Read a blog by Joanna Scales, author of the CaSE and the EPC joint report on the ‘Role of EU membership in UK science and engineering research’.
New Report on EU membership and UK research
16 Dec 2015
With this report we aim to inform the debate about an important aspect of what is a much wider, and hugely complex, question on the UK’s membership of the EU. Ahead of the UK’s upcoming EU referendum, for which the date is yet to be confirmed, we hope to add to the growing body of information on the role that EU membership plays in UK research. This role is complex, ranging from the funding the EU provides for UK research, through to the increased reach and impact that it facilitates through collaboration and freedom of movement. In addition, there is the influence of EU regulation and legislation in the UK, which although outside of the scope of this report, merits further attention.
This report contains evidence and insight gained from our data analysis and interactions with the science and engineering community. We have fed this report into the House of Lords Inquiry into EU membership and UK research, the evidence sessions for this are now underway, and we will watch with interest to see the outcomes of the inquiry. Throughout the report we have largely focused on research conducted in UK universities, in part due to the availability of data. However, the interaction between industry and the EU is also an essential part of this complex issue, and further communication with this sector is needed to assemble a more complete picture of the wider impacts of the EU on the UK research environment.
Examining the figures, overall, the UK is a net contributor to the EU, but it is a net receiver of EU funding for research; receiving €8.8bn between 2007 and 2013. Moreover, the importance of EU funding to research is growing (Figure 1), with half of the increase in UK university research budgets over this period coming from EU government sources. In an environment of financial strain it is clear that the EU has provided a valuable source of funding for a sector which benefits the wider public and provides a significant contribution to the resilience of the UK economy.
Figure 1. The proportion of research funding income to UK Higher Education Institutions (HEIs) from different sources.
As part of this project we conducted a survey to capture the views of the research community. We were delighted with the number of responses we received- many thanks to those who contributed. The results of the survey were overwhelmingly positive, with 93% of all respondents agreeing that EU membership benefits UK science and engineering research (Figure 2). The survey responses also highlighted many other influences that EU membership and funding has on UK research. These include: improving the quality, reach and application of research, facilitating collaboration and allowing access to highly skilled individuals and specialist equipment.
Figure 2. Researchers’ views on the benefit and importance of EU membership and funding to UK research.
The report also contains a number of case studies. Personally, I found the experiences and stories of individual researchers working on EU funded projects fascinating. A common theme in these stories was the way in which EU projects enabled the researchers to apply their skills, knowledge and expertise to a range of applications, largely due to the collaborative nature of EU funded projects.
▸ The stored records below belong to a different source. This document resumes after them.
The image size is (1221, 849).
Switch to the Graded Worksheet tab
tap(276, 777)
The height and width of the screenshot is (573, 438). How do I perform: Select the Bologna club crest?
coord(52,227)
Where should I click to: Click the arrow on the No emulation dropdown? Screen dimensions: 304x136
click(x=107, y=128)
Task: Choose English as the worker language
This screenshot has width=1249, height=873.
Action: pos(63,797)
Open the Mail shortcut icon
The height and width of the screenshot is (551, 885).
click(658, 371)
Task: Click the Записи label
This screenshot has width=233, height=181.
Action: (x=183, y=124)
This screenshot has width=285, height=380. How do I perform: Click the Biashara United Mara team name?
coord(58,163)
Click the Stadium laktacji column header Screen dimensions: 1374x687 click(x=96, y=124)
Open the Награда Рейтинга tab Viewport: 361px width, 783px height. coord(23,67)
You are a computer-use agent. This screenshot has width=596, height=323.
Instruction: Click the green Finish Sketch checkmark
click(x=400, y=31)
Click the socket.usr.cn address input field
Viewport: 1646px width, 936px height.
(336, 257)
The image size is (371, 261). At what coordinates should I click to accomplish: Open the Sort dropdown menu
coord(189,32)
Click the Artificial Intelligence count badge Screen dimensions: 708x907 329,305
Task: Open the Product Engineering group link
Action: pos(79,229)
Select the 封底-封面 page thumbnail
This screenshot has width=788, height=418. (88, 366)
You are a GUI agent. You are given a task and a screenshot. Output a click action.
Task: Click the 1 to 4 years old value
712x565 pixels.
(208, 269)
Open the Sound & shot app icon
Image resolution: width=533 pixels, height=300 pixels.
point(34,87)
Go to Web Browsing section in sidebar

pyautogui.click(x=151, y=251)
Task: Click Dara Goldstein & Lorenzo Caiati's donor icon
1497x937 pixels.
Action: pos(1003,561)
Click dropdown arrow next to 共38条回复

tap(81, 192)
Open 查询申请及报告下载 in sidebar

For example, my conversations with the University of Leicester moved rapidly from space exploration to land mine detection, and those with Plymouth University jumped from the micro-structure of cheese, to biogas production. Many of the researchers I spoke to wanted to make it clear that as experts in one field they would be unable to ensure that their research was applied to address multiple problems if working in isolation. The questions of how to solve large global problems and facilitate multi and cross-disciplinary research, while ensuring that we have trained researchers now and in the future, seem to be cleverly addressed in EU funded projects.
Throughout my conversations with researchers the positive aspects of participating in EU funded projects were clear, as were the negatives. The latter included the challenges in applying for and reporting on EU grants, and the more day-to-day operational difficulties of collaborating with large numbers of people across multiple institutions and countries. However, the researchers I spoke to, rather than being put off by these challenges had embraced them, feeling that they, on both an institutional and personal level, were gaining from being able to work alongside researchers whose approaches may be very different, but could be complementary to their own.
The motivation and enthusiasm of the researchers to carry out collaborative, and often cross-disciplinary research, as facilitated by EU funding, was inspiring. These personal stories were for me the most enjoyable and rewarding aspect of researching this report, and, as far as I am concerned, carry clear arguments for the benefits that EU membership brings to the UK research environment.